Si è raggrumata in sogno
la sequenza dell’adolescenza

noi due seduti: tu intento

a leggere il giornale, io
un libro, cogliendoci nelle parole,

fermando quell’istante quotidiano
complici gli odori della casa

il calore della stufa a kerosene
e il velluto a scacchi delle poltrone.

Mi hanno sorpreso di notte

in un sobbalzo della mente
che si concede raramente indietro
scompigliando gli anni

alla memoria senza grandi eventi:
quella necessaria, e più segreta.

*****

È facile abbracciare una figlia
bisognosa del tuo sostegno fragile

coccolarla nella sua leggerezza, lo stesso l’amata
a cui ti doni e prendi l’amore con dolcezza.
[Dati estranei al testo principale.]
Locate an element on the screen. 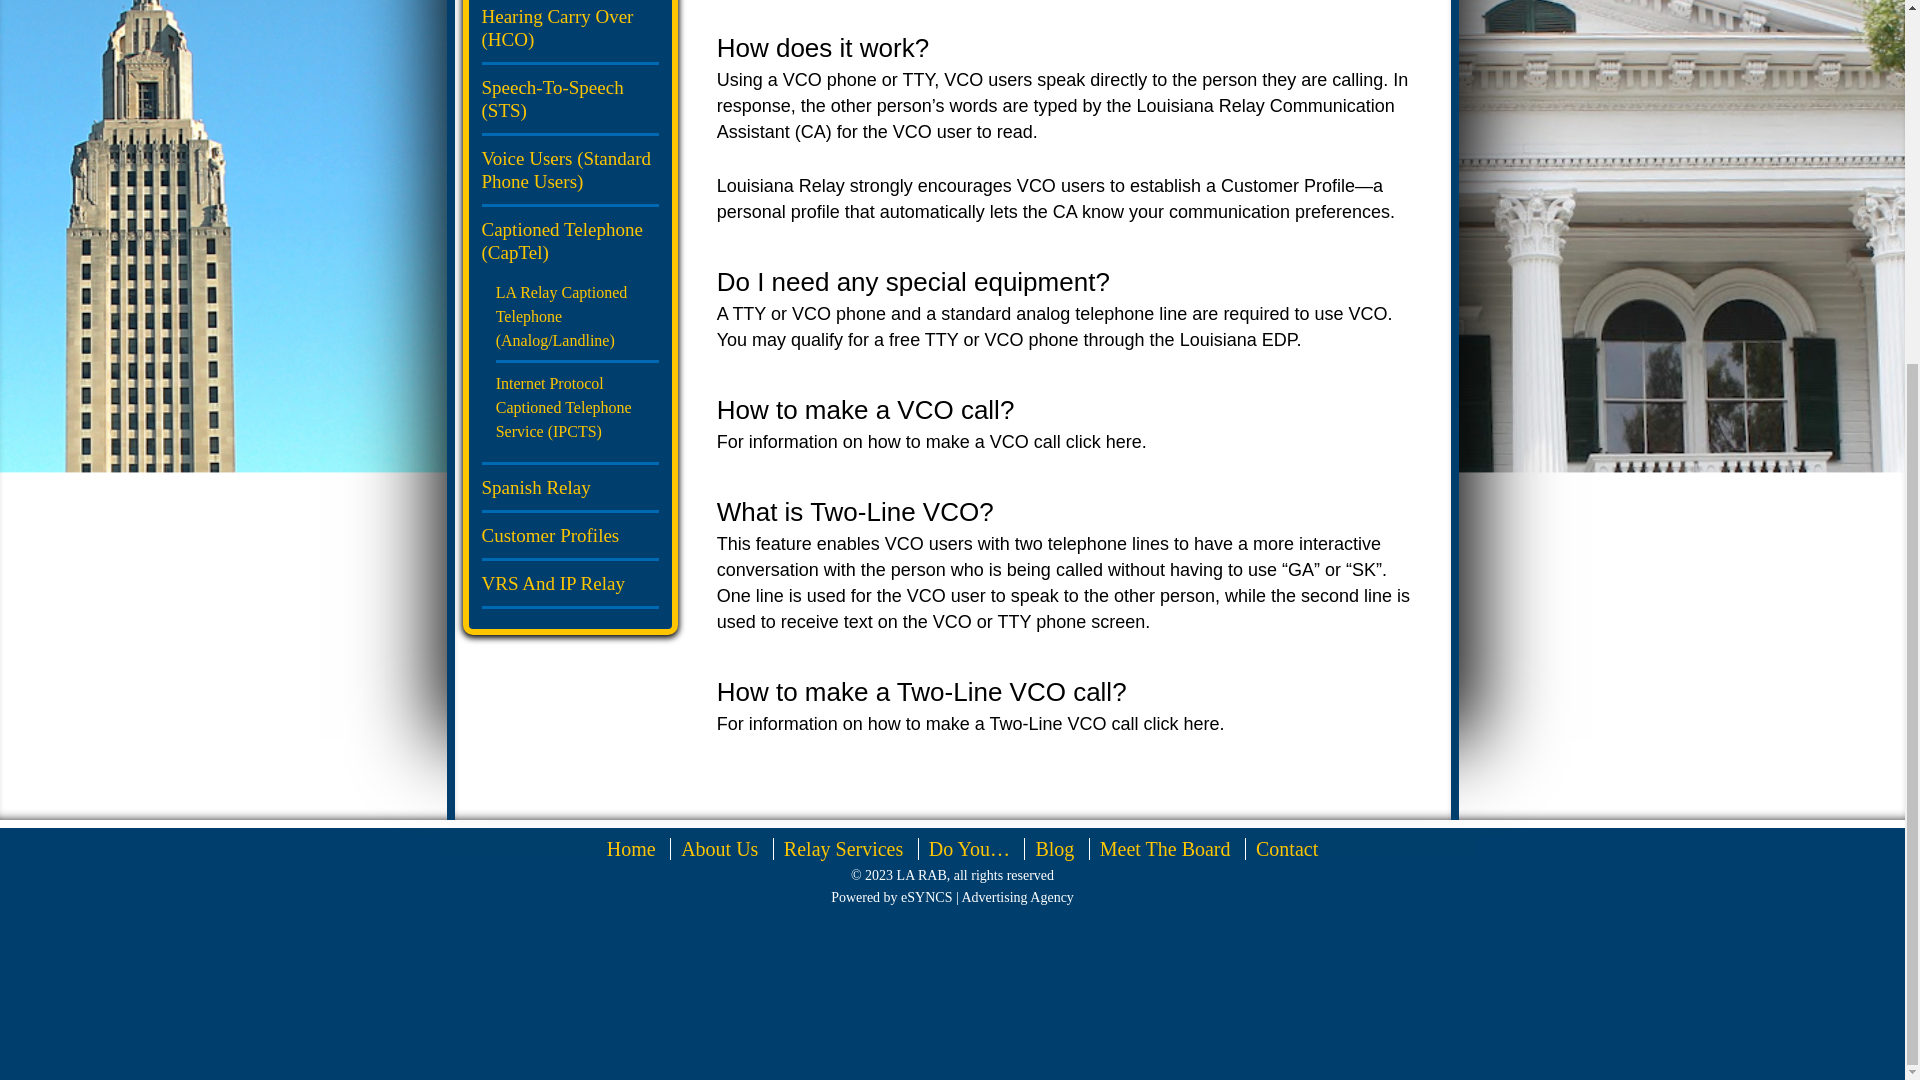 This screenshot has height=1080, width=1920. Contact is located at coordinates (1286, 848).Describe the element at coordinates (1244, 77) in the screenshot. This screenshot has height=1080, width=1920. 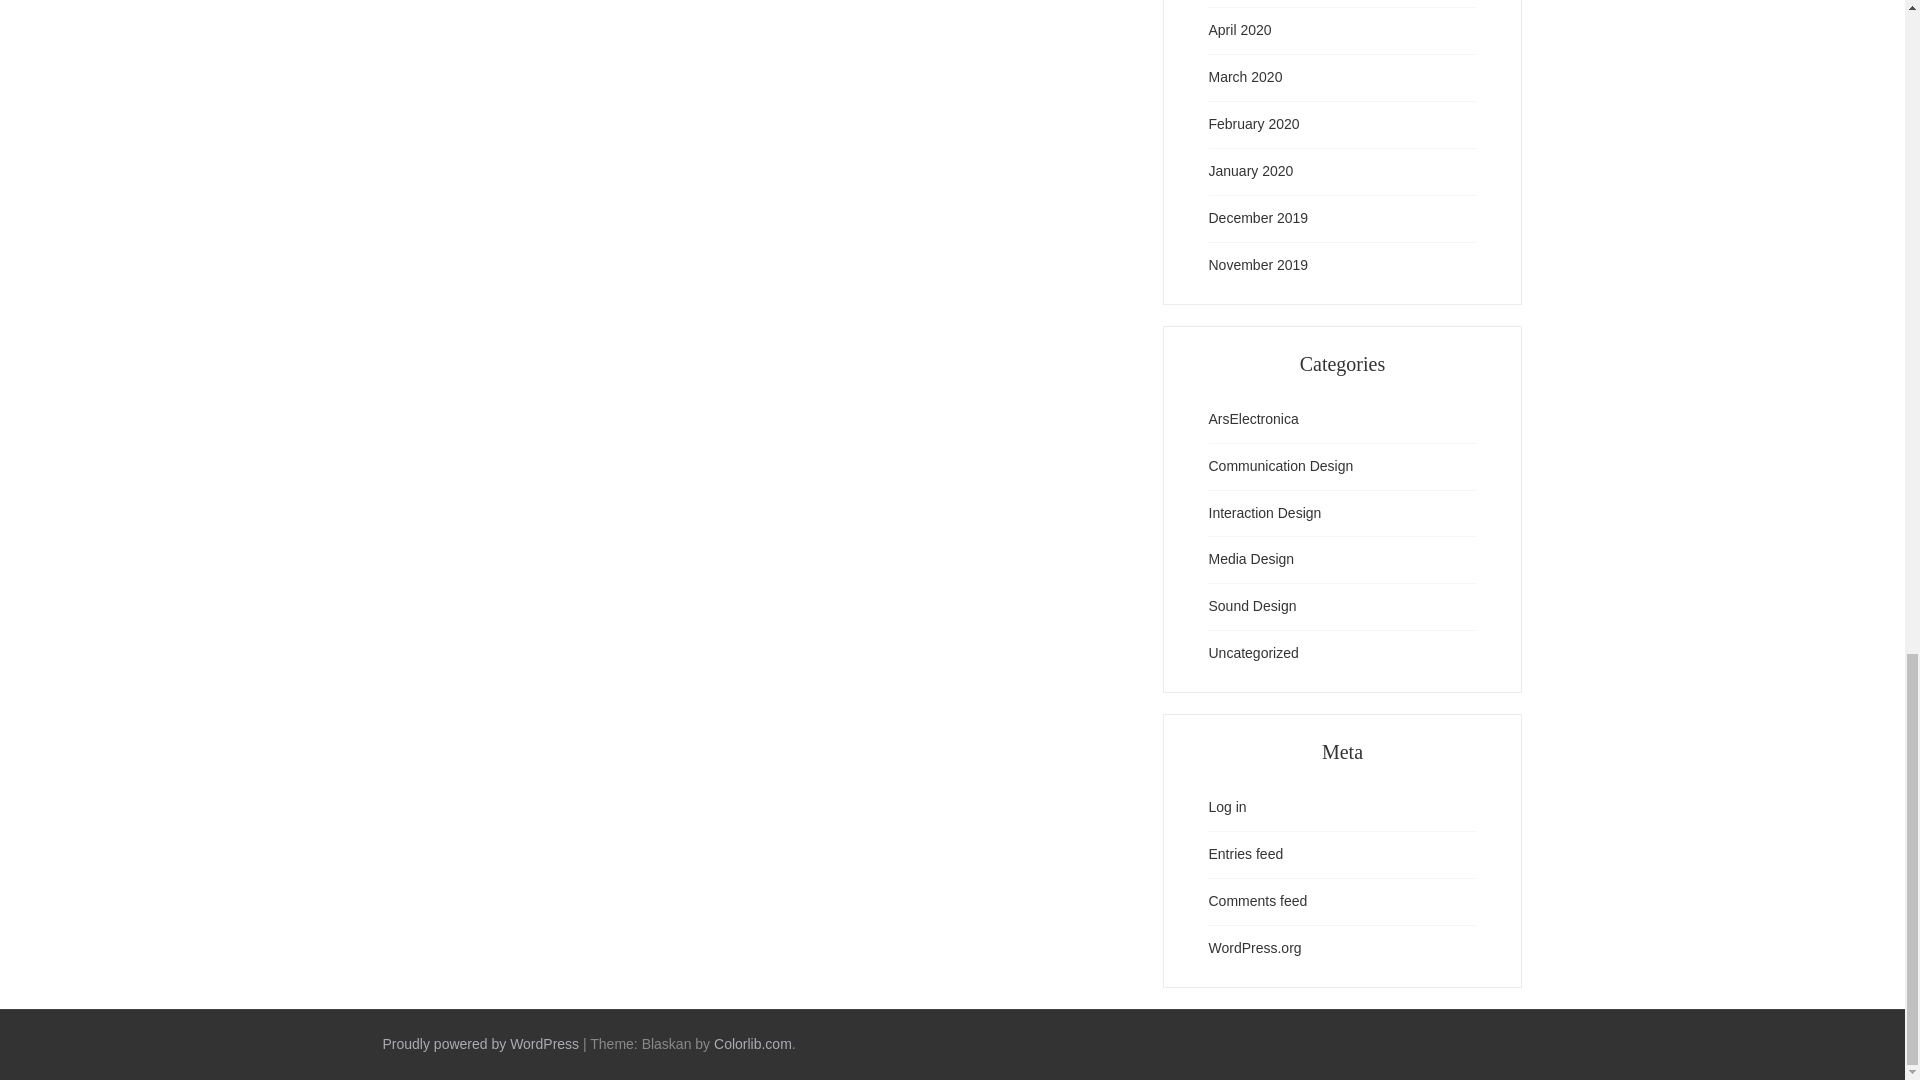
I see `March 2020` at that location.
Alla madre che ti ha cullato in grembo

dichiari il bene dentro (lentamente), è difficile

stringerla e rigenerarti nel suo affetto,

serrare in quell’attimo ogni fondamento

che la memoria percorre e il pudore non rivela.
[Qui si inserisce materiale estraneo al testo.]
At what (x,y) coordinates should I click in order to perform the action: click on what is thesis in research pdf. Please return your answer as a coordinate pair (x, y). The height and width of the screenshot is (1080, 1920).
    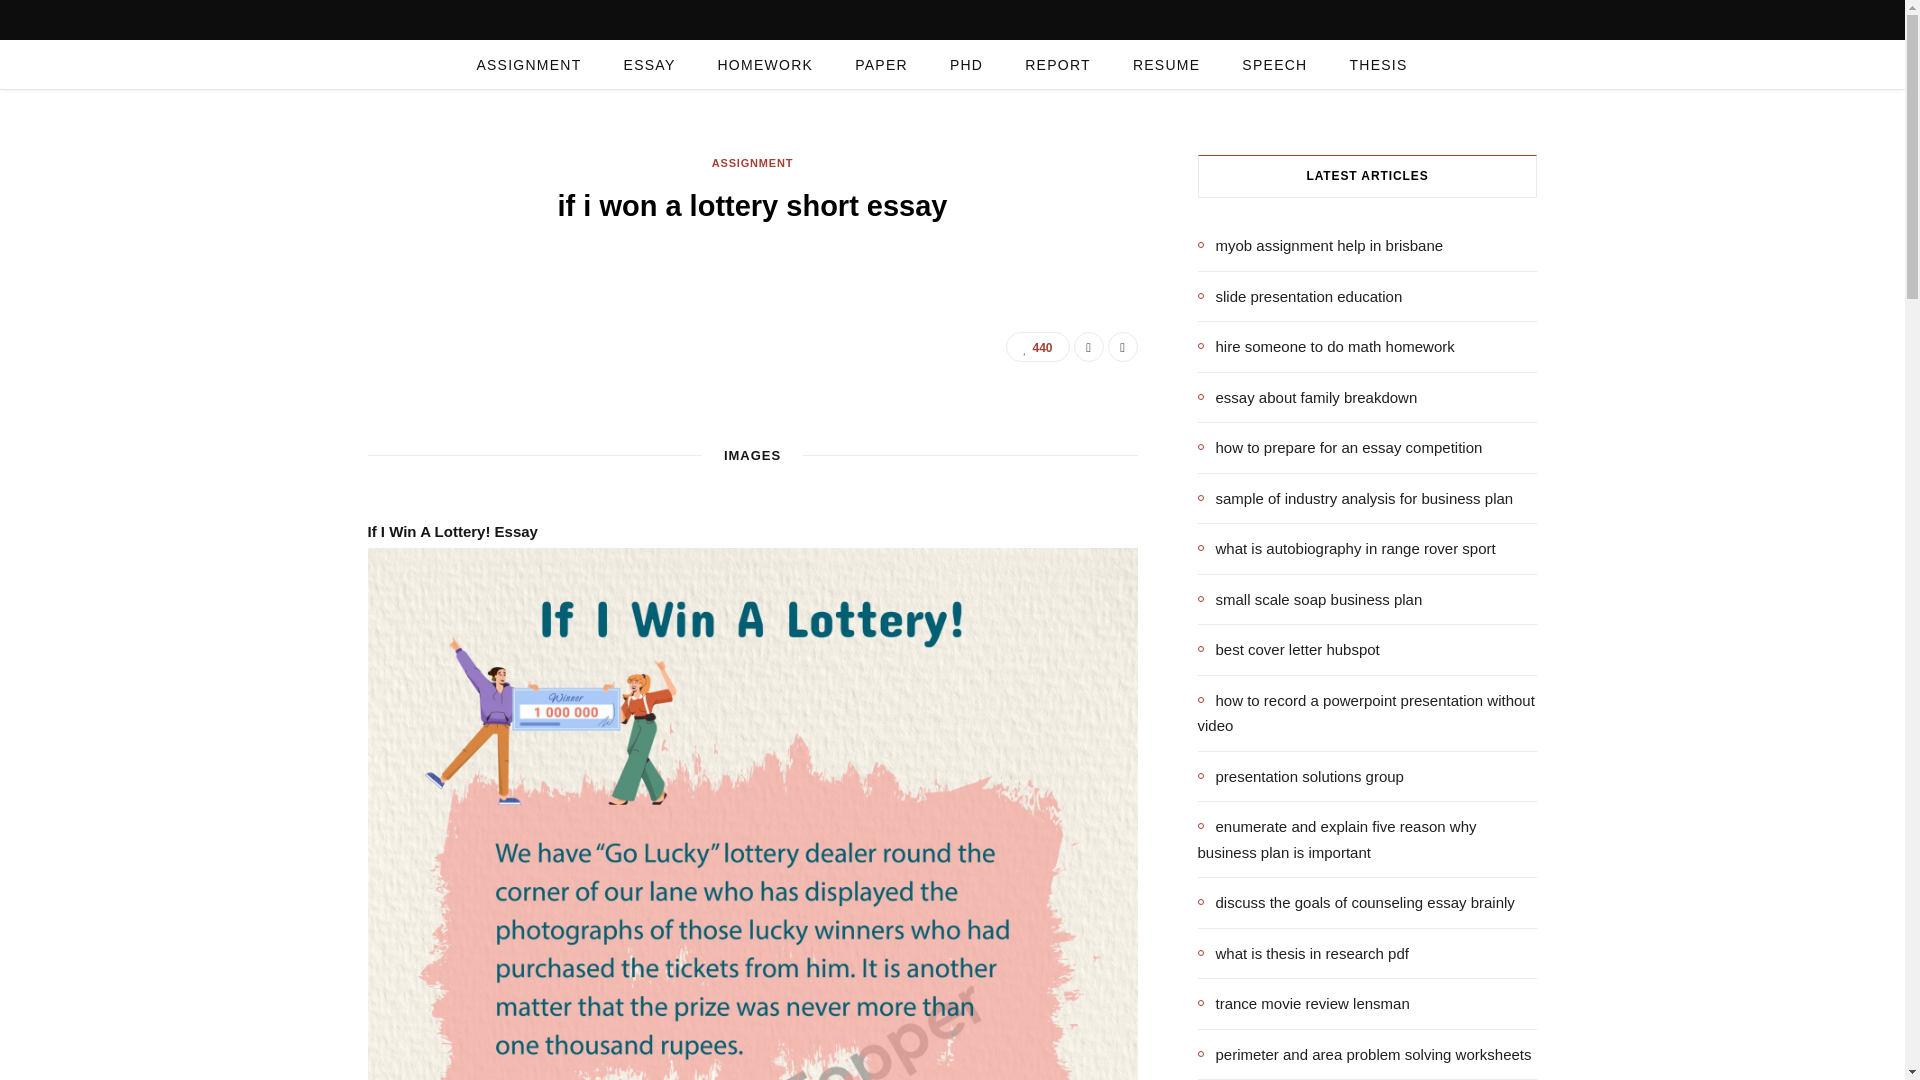
    Looking at the image, I should click on (1304, 952).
L’amore naturale di figlio che diviene padre difensivo

si nutre segreto: raramente stringe il corpo
di chi il corpo gli ha donato.

*****

(a Cosimo)

Esistiamo perché mutiamo. Il corpo
si trasforma con il tempo, così la voce
.....

e l’odore che tutto dice. Conserviamo
poco, diamo segno di noi

nel pensiero che si evolve, nelle azioni

che si alternano, confondendo
.... i colori che la pelle mostra, variando i suoni

che all’istante diventano parole.

Se c’è una storia da ricomporre

(pezzo a pezzo) è nel modificarsi

delle orme che tracciamo. Così,

solo le cose ferme ci ricordano

dove siamo già esistiti,

anche se il vento cerca di mutarne le sembianze

con la polvere che accumula

in forme disadorne.

Continuiamo a dirci vivi

ostinandoci a non apparire uguali

e questo morire eternamente

è il volto stesso che la vita ci consente.

*****

Fiore senz’acqua

Ti regalo un fiore
senza strapparlo alla terra

né chiuderlo in un vaso.

Un fiore di ferro che duri

al tempo, con petali inossidabili,

foglie immobili e variopinte
rughe intersecate sullo stelo.

Ma annaffialo dal rubinetto

costruito al centro perché

la ruggine rinnovi sulla pelle
.....

e mutando i colori ricordi
..... che tornerà settembre.

*****

C’è il buio tra partenza
e arrivo, il nero privo

delle luci. Un vuoto

da colmare col pensiero

in cui disegno una candela,

così chiudo la notte

nella cera e il freddo

ne custodisce la forma.

Domenico Cipriano è nato nel 1970 a Guardia Lombardi, in provincia di Avellino. Già vincitore del premio Lerici-Pea per la poesia inedita nel 1999, ha pubblicato la raccolta Il continente perso (Roma, Fermenti, 2000; 2a. ed. 2001), con introduzione di Plinio Perilli e nota del musicista jazz Paolo Fresu. (libro vincitore del premio Camaiore “Proposta” 2000 e segnalato al premio Eugenio Montale 2000). Sue poesie sono apparse su riviste, antologie e collettive. Nel 2004 ha pubblicato il CD di jazz poetry Le note richiamano versi (Abeatrecords, 2004) con l'attore Enzo Marangelo e i musicisti Enzo Orefice, Piero Leveratto ed Ettore Fioravanti. Con Transeuropa (Massa) ha pubblicato Novembre (2010), silloge dedicata al terremoto dell'Irpinia del 1980, e Il centro del mondo (2014).